Epistemic Risk-Sensitive Reinforcement Learning
2019-06-14T16:25:20Z, Hannes Eriksson, Dimitrakakis, Christos
We develop a framework for interacting with uncertain environments in reinforcement learning (RL) by leveraging preferences in the form of utility functions. We claim that there is value in considering different risk measures during learning. In this framework, the preference for risk can be tuned by variation of the parameter $\beta$ and the resulting behavior can be risk-averse, risk-neutral or risk-taking depending on the parameter choice. We evaluate our framework for learning problems with model uncertainty. We measure and control for \emph{epistemic} risk using dynamic programming (DP) and policy gradient-based algorithms. The risk-averse behavior is then compared with the behavior of the optimal risk-neutral policy in environments with epistemic risk.

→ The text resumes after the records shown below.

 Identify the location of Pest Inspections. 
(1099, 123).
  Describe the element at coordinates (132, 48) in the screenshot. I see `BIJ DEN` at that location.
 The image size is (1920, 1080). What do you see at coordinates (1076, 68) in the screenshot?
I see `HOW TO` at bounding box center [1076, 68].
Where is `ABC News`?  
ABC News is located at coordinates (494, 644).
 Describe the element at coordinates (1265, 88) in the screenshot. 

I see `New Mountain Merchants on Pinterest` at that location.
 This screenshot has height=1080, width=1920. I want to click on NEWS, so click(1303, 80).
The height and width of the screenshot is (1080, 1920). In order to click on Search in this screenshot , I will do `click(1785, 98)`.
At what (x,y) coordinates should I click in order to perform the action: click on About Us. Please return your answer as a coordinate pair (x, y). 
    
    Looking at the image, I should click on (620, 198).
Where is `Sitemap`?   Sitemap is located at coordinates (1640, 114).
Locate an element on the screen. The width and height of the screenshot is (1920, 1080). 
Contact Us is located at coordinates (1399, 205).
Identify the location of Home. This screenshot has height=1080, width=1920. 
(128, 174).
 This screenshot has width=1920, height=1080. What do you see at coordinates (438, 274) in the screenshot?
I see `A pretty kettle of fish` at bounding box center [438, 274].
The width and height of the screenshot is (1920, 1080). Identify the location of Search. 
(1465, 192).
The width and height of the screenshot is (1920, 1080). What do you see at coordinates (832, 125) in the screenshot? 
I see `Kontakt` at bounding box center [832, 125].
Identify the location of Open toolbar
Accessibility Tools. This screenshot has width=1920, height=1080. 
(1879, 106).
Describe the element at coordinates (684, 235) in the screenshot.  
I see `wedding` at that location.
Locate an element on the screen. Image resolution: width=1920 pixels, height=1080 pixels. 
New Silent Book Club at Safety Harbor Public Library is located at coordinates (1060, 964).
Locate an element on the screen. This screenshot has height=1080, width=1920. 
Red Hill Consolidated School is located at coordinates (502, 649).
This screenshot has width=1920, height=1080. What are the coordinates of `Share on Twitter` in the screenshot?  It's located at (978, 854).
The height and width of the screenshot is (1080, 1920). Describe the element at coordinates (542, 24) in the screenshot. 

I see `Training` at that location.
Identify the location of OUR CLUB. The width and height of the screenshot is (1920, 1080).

Minimax-Bayes Reinforcement Learning
2023, Thomas Kleine Buening, Dimitrakakis, Christos, Hannes Eriksson, Divya Grover, Emilio Jorge
While the Bayesian decision-theoretic framework offers an elegant solution to the problem of decision making under uncertainty, one question is how to appropriately select the prior distribution. One idea is to employ a worst-case prior. However, this is not as easy to specify in sequential decision making as in simple statistical estimation problems. This paper studies (sometimes approximate) minimax-Bayes solutions for various reinforcement learning problems to gain insights into the properties of the corresponding priors and policies. We find that while the worst-case prior depends on the setting, the corresponding minimax policies are more robust than those that assume a standard (i.e. uniform) prior.
SENTINEL: Taming Uncertainty with Ensemble-based Distributional Reinforcement Learning
2021-02-22T14:45:39Z, Hannes Eriksson, Debabrota Basu, Mina Alibeigi, Dimitrakakis, Christos
In this paper, we consider risk-sensitive sequential decision-making in Reinforcement Learning (RL). Our contributions are two-fold. First, we introduce a novel and coherent quantification of risk, namely composite risk, which quantifies the joint effect of aleatory and epistemic risk during the learning process. Existing works considered either aleatory or epistemic risk individually, or as an additive combination. We prove that the additive formulation is a particular case of the composite risk when the epistemic risk measure is replaced with expectation. Thus, the composite risk is more sensitive to both aleatory and epistemic uncertainty than the individual and additive formulations. We also propose an algorithm, SENTINEL-K, based on ensemble bootstrapping and distributional RL for representing epistemic and aleatory uncertainty respectively. The ensemble of K learners uses Follow The Regularised Leader (FTRL) to aggregate the return distributions and obtain the composite risk. We experimentally verify that SENTINEL-K estimates the return distribution better, and while used with composite risk estimates, demonstrates higher risk-sensitive performance than state-of-the-art risk-sensitive and distributional RL algorithms.